__Assigned task__
Please rewrite the lines below, replacing "GUI agent" with "screen assistant" and leaving everything else as it is.

********************

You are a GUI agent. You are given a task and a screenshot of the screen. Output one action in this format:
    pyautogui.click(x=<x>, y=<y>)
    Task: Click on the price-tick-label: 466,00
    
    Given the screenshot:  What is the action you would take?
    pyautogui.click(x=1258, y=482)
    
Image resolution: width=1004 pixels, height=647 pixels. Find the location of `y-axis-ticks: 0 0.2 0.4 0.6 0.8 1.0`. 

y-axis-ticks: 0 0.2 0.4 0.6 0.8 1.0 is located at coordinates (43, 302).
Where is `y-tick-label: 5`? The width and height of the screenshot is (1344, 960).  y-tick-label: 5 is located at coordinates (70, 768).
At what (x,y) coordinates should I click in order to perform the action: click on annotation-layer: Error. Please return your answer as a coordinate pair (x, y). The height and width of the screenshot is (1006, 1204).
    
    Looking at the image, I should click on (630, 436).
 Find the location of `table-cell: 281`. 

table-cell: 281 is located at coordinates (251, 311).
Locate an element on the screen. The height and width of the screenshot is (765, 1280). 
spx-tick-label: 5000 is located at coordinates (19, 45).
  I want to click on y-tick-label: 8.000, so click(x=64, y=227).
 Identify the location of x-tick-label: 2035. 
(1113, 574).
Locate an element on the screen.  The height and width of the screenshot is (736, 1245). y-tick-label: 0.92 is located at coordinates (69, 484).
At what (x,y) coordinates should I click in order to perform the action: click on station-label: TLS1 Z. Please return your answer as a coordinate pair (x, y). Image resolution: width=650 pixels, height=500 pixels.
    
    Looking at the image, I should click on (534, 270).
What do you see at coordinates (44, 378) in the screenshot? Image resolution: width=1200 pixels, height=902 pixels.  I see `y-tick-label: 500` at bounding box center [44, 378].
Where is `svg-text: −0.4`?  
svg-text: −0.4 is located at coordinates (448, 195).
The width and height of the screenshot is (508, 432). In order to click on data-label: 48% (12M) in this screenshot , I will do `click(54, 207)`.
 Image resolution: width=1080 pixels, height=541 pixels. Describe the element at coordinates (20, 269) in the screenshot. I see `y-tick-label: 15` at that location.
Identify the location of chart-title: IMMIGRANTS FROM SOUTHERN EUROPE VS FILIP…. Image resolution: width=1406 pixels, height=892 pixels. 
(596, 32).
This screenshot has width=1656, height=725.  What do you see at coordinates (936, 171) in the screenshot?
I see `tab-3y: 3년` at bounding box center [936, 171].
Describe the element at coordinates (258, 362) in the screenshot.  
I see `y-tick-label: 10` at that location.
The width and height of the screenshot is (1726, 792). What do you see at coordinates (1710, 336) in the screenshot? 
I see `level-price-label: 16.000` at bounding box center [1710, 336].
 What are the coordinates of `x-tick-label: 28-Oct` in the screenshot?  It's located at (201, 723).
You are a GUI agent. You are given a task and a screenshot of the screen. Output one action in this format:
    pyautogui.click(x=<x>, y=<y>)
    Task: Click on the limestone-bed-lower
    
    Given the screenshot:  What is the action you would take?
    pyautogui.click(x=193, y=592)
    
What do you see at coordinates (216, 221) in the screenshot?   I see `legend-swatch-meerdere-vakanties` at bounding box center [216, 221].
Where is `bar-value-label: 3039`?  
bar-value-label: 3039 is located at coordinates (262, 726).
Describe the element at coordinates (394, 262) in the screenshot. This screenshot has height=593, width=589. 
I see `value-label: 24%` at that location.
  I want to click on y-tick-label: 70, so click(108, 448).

********************

__Written solution__
You are a screen assistant. You are given a task and a screenshot of the screen. Output one action in this format:
    pyautogui.click(x=<x>, y=<y>)
    Task: Click on the price-tick-label: 466,00
    
    Given the screenshot:  What is the action you would take?
    pyautogui.click(x=1258, y=482)
    
Image resolution: width=1004 pixels, height=647 pixels. Find the location of `y-axis-ticks: 0 0.2 0.4 0.6 0.8 1.0`. 

y-axis-ticks: 0 0.2 0.4 0.6 0.8 1.0 is located at coordinates (43, 302).
Where is `y-tick-label: 5`? The width and height of the screenshot is (1344, 960).  y-tick-label: 5 is located at coordinates (70, 768).
At what (x,y) coordinates should I click in order to perform the action: click on annotation-layer: Error. Please return your answer as a coordinate pair (x, y). The height and width of the screenshot is (1006, 1204).
    
    Looking at the image, I should click on (630, 436).
 Find the location of `table-cell: 281`. 

table-cell: 281 is located at coordinates (251, 311).
Locate an element on the screen. The height and width of the screenshot is (765, 1280). 
spx-tick-label: 5000 is located at coordinates (19, 45).
  I want to click on y-tick-label: 8.000, so click(x=64, y=227).
 Identify the location of x-tick-label: 2035. 
(1113, 574).
Locate an element on the screen.  The height and width of the screenshot is (736, 1245). y-tick-label: 0.92 is located at coordinates (69, 484).
At what (x,y) coordinates should I click in order to perform the action: click on station-label: TLS1 Z. Please return your answer as a coordinate pair (x, y). Image resolution: width=650 pixels, height=500 pixels.
    
    Looking at the image, I should click on (534, 270).
What do you see at coordinates (44, 378) in the screenshot? Image resolution: width=1200 pixels, height=902 pixels.  I see `y-tick-label: 500` at bounding box center [44, 378].
Where is `svg-text: −0.4`?  
svg-text: −0.4 is located at coordinates (448, 195).
The width and height of the screenshot is (508, 432). In order to click on data-label: 48% (12M) in this screenshot , I will do `click(54, 207)`.
 Image resolution: width=1080 pixels, height=541 pixels. Describe the element at coordinates (20, 269) in the screenshot. I see `y-tick-label: 15` at that location.
Identify the location of chart-title: IMMIGRANTS FROM SOUTHERN EUROPE VS FILIP…. Image resolution: width=1406 pixels, height=892 pixels. 
(596, 32).
This screenshot has width=1656, height=725.  What do you see at coordinates (936, 171) in the screenshot?
I see `tab-3y: 3년` at bounding box center [936, 171].
Describe the element at coordinates (258, 362) in the screenshot.  
I see `y-tick-label: 10` at that location.
The width and height of the screenshot is (1726, 792). What do you see at coordinates (1710, 336) in the screenshot? 
I see `level-price-label: 16.000` at bounding box center [1710, 336].
 What are the coordinates of `x-tick-label: 28-Oct` in the screenshot?  It's located at (201, 723).
You are a screen assistant. You are given a task and a screenshot of the screen. Output one action in this format:
    pyautogui.click(x=<x>, y=<y>)
    Task: Click on the limestone-bed-lower
    
    Given the screenshot:  What is the action you would take?
    pyautogui.click(x=193, y=592)
    
What do you see at coordinates (216, 221) in the screenshot?   I see `legend-swatch-meerdere-vakanties` at bounding box center [216, 221].
Where is `bar-value-label: 3039`?  
bar-value-label: 3039 is located at coordinates (262, 726).
Describe the element at coordinates (394, 262) in the screenshot. This screenshot has height=593, width=589. 
I see `value-label: 24%` at that location.
  I want to click on y-tick-label: 70, so click(108, 448).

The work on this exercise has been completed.